The meat of any story is the scenes showing the conflicts and obstacles that the main character(s) face as they try to reach some sort of end point that they can be happy with, or satisfied by. Sometimes they have fully envisioned it, mapped every step it will take to get where or what they want. Sometimes the character has only a vague notion of “success.” Sometimes, though, they have no idea what it will take or look like when they get there and they’re just swimming upstream on some instinct that this is the best direction to go.
But regardless of what they know, characters – like the salmon – face obstacles. Some they can predict and prepare for.
Other obstacles will take them by surprise. That surprise is what builds the tension in your story. You can develop this tension and surprise in a few different ways.
Flashlight method
Never show the character more than a few feet in front of their path. They can know that a meeting is coming up. But not all who will be in attendance.
Ellen entered the room. With everyone seated around the table from the executive team, as the last to arrive, she turned to close the door behind her. A hand caught the door.
“I’ve got it,” said an all-too-familiar voice.
The blood drained from Ellen’s face as she looked into the same soulful brown eyes from last night. Today, they held a glint of steel.
Or they can discover they were not in the inner loop because there’s surprise items on the agenda.
Ellen sat down at the table between Evan and Rachel from marketing as Hodel–not a name she had been likely to soon forget–moved around to the same end of the table as GLB’s CEO Micah Goldstein. The two greeted each other with a mutual handshake, Hodel offering a Micah warm smile that did funny, traitorous things to Ellen’s stomach.
“So, I know I had Jamie send you all the agenda, but I’ve got something different I want to start with,” Micah said. “Meet Hodel Weisman. She’ll be starting a full company audit tomorrow morning.”
“Tomorrow?” Ellen said. She forced herself not to groan aloud. She had a dozen projects in her department running right now, half of them at critical turning points this week.
“IT couldn’t get her accesses finished any sooner,” Micah said with a shrug.
Beside Ellen, Evan, as the head of IT, squirmed.
“Alright. Let’s get started.” Micah sat down with Hodel to his immediate right. Hodel’s gaze met Ellen’s as she tucked a smartly tailored suit jacket against her stomach before she settled.
The stomach Ellen had kissed her way up for hours last night. She glanced away and swallowed.
How they deal with these surprises should showcase their personality, attitudes, both positive and negative about having their plans disturbed. And don’t forget that all-important internal dialogue that shows them reflecting on what the complication is doing to them emotionally.
You Shall NOT Pass

All the plans in the world won’t mean diddly if a character can’t accomplish one (or more) of the steps that will keep them on the path to their goal. These scenes are the ones where the character is sent into a tailspin because they absolutely cannot get what they want or need. The macguffin is unattainable. The boss outright denies their raise.

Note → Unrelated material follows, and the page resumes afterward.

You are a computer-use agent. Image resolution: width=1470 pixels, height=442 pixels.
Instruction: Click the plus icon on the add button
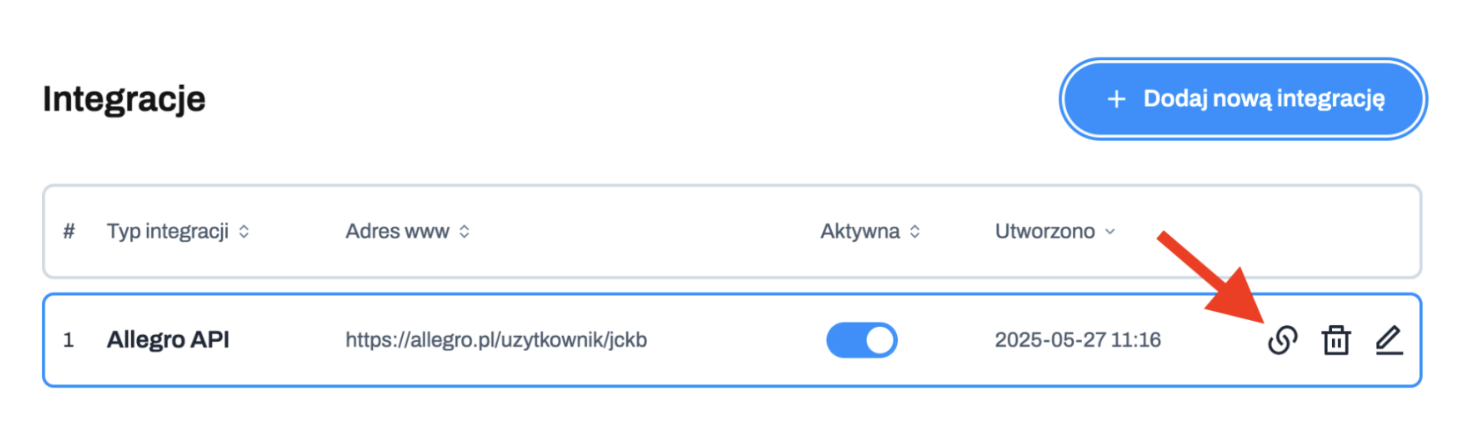pos(1117,99)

These denials should be paced so they happen at the last moment of a scene–even more preferably, at the end of a chapter. Desperate to know how the character will respond, the reader will turn the page.

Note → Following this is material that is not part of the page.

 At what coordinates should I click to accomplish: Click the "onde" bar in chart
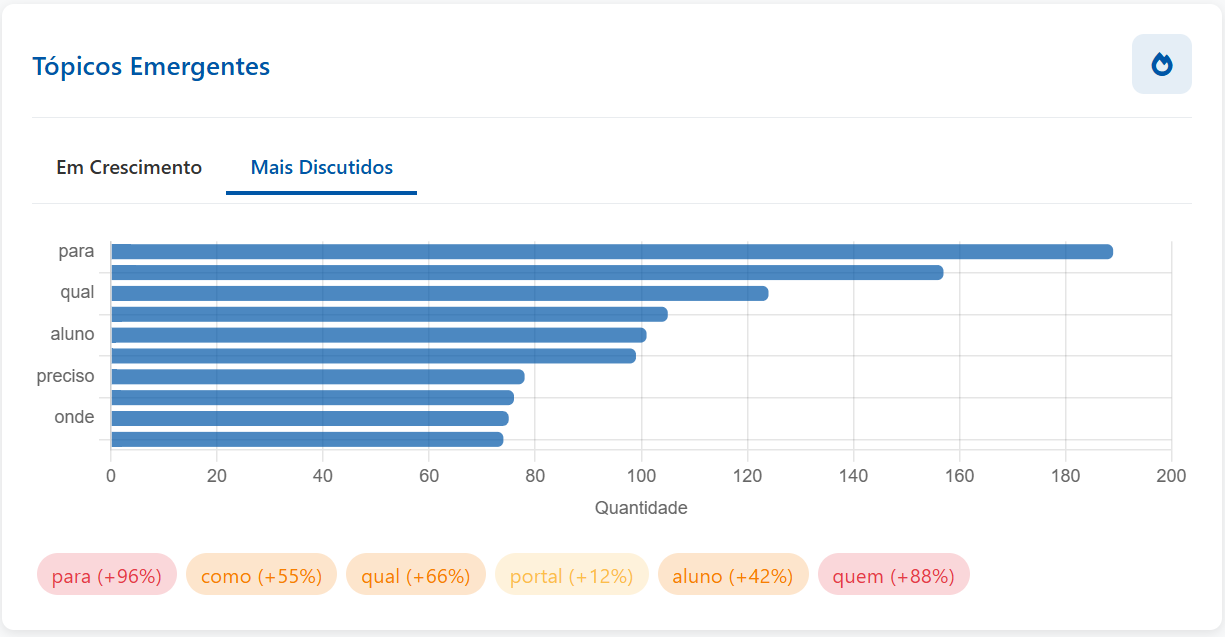coord(309,418)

You can depict the world as the character knows it crumbling around them (just like the balrog and Gandalf in the mines of Moria), and send them into a tailspin of emotional turmoil, a depression that their best friend will have to them out of.
“Pack up your desk. Security will meet you there to escort you out.” Hodel reached for the phone on her desk. “Your final paycheck will be mailed to your address on file by the end of the week.”
Ellen stood on shaking legs, firming her jaw against the quiver. She refused to cry. In a daze, she stumbled mechanically down the corridor to the office on the end that had been her home away from home for the last three years. None of the office doors to either side were open, but she was sure she heard loud conversations go quiet as she passed each one.
Or you can have the character act like “where one door closes, another opens” and they regroup and change their direction, taking another tack. Perhaps they rationalize this new path might not take them to the exact destination they first had in mind, but it might get them close–ie. to a reasonably desirable alternative outcome.
Ellen pushed out of the building, her office contents in the box secured under her arm. The sunshine made her blink. When was the last time she’d seen the noonday sun? She exhaled and pulled out her phone. “Mariel,” she said when the line opened, “get me those numbers on your startup.”
She hadn’t had start a new company on her bingo card this year, but… She looked back at the 25-story building behind her, craning her neck to see to the top. The bigger they are, the harder they fall.
The bulk of the ride


This push and pull between conflict, forward motion, and personal change and growth is going to be the bulk of the rollercoaster ride for your readers. Twists, turns, and track switching, as the characters move over, under and around obstacles (sometimes those that pop up and scare the $h1t out of you, too), trying to reach the end. Every scene should be shifting the ground under the character.
The amount of shift differs by genre. Thrillers and adventures – the coaster goes and goes and goes until it stops. The suspense thriller or mystery is done with the flashlight method, the character struggling forward in the dark about nearly every twist and turn coming up.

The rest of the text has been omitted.